Union membership as a share of the labor force is at its lowest level in decades. Only 11.9% of all U.S. employees in 2010 belonged to a labor organization. Yet as the unfolding drama in Wisconsin this year has revealed, unions are far from irrelevant. Indeed, public-sector employees have emerged as one of the most powerful forces in the nation’s economic and political life, driving many states and localities to severe fiscal distress. Their close alliance with the Democratic Party has accelerated this trend.
The main reason for this state of affairs is that government employee unions, like their counterparts in the private sector, function as monopolies. They enjoy exemptions and affirmative grants of permission under federal and state law unavailable to nonunion workers. Union leaders and employees view nonmembers, who offer their services more cheaply, as their natural adversary. As such, they will use all means possible to maintain their bargaining advantage.

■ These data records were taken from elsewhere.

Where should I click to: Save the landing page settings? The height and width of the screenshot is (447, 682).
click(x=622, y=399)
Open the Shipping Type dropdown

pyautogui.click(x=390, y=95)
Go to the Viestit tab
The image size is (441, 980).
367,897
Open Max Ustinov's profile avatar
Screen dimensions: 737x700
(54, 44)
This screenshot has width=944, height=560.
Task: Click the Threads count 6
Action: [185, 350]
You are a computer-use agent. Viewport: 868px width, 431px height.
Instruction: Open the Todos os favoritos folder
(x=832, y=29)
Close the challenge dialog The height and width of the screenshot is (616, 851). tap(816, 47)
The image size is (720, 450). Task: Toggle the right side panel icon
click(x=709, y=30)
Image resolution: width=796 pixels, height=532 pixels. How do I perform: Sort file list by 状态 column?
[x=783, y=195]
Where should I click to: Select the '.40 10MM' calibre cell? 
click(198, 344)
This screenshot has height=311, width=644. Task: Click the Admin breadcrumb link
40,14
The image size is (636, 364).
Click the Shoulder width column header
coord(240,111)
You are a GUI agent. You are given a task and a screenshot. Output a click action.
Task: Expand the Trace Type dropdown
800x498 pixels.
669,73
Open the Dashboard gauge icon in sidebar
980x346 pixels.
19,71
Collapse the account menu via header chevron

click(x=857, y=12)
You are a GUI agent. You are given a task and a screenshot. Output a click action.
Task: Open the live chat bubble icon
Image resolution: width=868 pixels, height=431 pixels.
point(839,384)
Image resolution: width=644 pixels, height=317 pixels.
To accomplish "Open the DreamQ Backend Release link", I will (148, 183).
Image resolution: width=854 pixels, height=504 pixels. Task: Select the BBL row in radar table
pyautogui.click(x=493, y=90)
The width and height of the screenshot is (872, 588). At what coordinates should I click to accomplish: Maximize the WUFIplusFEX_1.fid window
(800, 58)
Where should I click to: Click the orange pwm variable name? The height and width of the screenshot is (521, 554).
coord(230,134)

A large body of empirical evidence indicates that while monopoly arrangements benefit unions, they do not benefit the economy as a whole. Indeed, they undermine it by lowering productivity, making less capital investment available, and hindering worker mobility. The recognition of these and other effects by employers and workers primarily explains the decades-long decline in private-sector membership. In the public sector, where service provision already is typically a monopoly, government agencies can’t adapt as easily.
While individual workers should retain their right to organize or join a union, they should not have the right to use the law or extra-legal persuasion to coerce other workers into becoming members. Volunteerism remains the best check against the economic collectivization aggressively favored by so many union leaders and their political allies.